• _Exercise requirements_
Below are the records; copy each line in which "accomplish" occurs.

++++++++++

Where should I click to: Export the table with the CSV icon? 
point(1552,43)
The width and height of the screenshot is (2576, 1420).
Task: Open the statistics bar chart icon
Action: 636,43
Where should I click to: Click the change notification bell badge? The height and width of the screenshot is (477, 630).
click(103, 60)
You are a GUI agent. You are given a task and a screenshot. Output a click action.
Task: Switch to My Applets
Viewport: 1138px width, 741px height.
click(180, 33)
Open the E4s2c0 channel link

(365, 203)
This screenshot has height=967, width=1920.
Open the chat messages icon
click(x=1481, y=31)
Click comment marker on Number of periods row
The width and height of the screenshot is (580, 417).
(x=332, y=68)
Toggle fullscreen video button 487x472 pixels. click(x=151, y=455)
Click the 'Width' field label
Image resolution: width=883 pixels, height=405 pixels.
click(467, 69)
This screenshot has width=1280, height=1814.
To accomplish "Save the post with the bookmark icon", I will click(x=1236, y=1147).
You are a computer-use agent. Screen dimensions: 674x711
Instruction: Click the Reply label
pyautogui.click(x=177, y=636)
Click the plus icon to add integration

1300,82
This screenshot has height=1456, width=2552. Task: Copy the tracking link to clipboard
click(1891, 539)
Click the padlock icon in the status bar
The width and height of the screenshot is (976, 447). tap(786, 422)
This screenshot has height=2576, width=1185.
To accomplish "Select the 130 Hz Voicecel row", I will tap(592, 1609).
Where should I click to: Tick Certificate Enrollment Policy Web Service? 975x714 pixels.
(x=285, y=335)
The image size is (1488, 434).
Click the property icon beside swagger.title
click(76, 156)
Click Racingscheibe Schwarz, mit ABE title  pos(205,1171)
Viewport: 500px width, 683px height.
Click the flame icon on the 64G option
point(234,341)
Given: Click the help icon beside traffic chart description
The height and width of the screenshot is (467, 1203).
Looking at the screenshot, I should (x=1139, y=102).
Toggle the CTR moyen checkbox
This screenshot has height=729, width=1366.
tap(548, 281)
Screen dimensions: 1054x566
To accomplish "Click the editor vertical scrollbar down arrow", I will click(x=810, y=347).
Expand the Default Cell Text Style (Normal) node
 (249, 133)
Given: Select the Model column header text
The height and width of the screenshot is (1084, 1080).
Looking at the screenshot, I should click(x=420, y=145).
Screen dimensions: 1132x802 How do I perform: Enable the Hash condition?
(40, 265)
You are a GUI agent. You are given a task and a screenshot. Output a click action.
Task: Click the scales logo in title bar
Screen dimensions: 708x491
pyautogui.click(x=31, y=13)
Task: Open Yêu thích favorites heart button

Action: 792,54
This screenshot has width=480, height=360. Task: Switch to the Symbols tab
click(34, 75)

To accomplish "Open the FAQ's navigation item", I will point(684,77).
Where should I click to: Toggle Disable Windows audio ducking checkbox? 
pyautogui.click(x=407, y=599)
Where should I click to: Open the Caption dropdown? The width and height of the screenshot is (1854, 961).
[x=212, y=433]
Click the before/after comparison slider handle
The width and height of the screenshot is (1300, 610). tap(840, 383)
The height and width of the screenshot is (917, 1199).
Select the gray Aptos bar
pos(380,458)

++++++++++

• _Response to the task_
To accomplish "Save the post with the bookmark icon", I will click(x=1236, y=1147).
To accomplish "Select the 130 Hz Voicecel row", I will tap(592, 1609).
To accomplish "Click the editor vertical scrollbar down arrow", I will click(x=810, y=347).
To accomplish "Open the FAQ's navigation item", I will point(684,77).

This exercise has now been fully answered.